Question: So whom should you trust for reliable information and negotiating advice? The one source that's telling you the whole truth and takes no money from the auto industry? Or all the others, who send you on a milk run to a small number of their network dealers with pre-sold prices that aren't great and hide the truth from you to protect their revenue stream from those dealers, revenue that comes from your pocket?
THESE ARE THE FACTS ABOUT HOW THE NEW-CAR BUSINESS WORKS TODAY
It's 2015, not 1994, and that world isn't flat anymore, it's round.
(But apparently no other auto-info site wants you to know that.)
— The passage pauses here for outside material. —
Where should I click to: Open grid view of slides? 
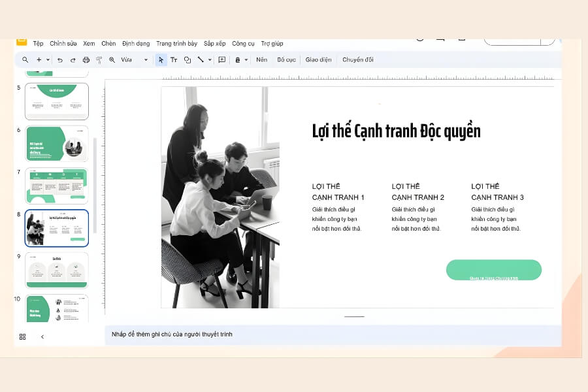coord(23,336)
When you walk into a car store to haggle, you have ZERO leverage in that transaction and leave with a deal well short of the best price available in your market. But thousands of solid, gold-plated fools do that every day, believing the myth that the invoice price they find on the Internet is a real cost number. Read my lips again: The only leverage you have when you buy any commodity, including a new car, comes from having several sellers compete for your business.
And given how "The Truth" about the dealer invoice price in that exhibit has totally changed the automaker-dealer financial relationship, the 'best price' on your car will change from dealer to dealer and month to month.
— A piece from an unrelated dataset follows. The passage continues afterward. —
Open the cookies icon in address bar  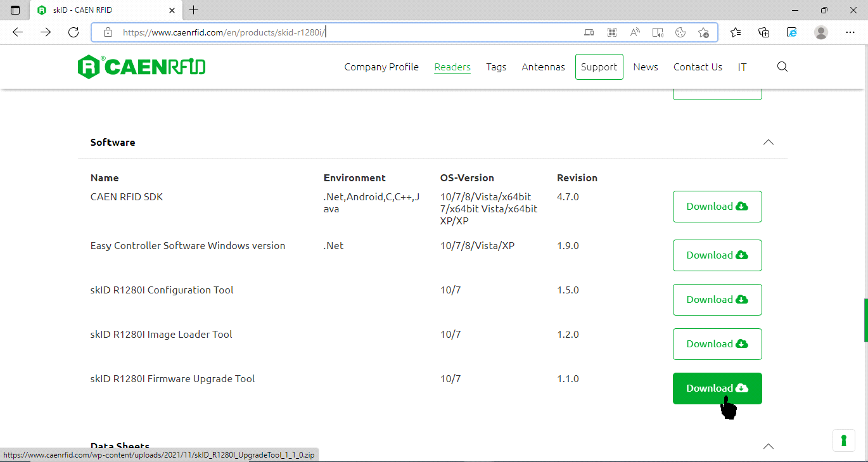(680, 32)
That's because dealers are typically working on sales targets that are based on TOTAL vehicles sold. 90% of the bucks spent on "dealer cash" are allocated to these programs, NOT to sales of specific vehicles. Many of them are based on long-term multi-month sales targets, where the rewards can be million-dollar+ bonus checks that make "holdback" look like bus fare. Others are monthly "stair-step" promotions, in which per-vehicle bonuses increase as dealers reach higher individualized volume thresholds. Tens of thousands of bonus dollars can be hanging on a store's ability to close enough deals at month-end to get to the next plateau. (Holdback is heading for extinction. Audi, BMW and Land Rover haven't had it in years. Lexus and Lincoln deep-sixed it in 2012. Mercedes followed suit in 2013 and Infiniti did in early 2014. I believe Jaguar, Mini and Scion also have no holdback.) Why is no one else telling you this? Are they ignorant or just hiding the truth from you?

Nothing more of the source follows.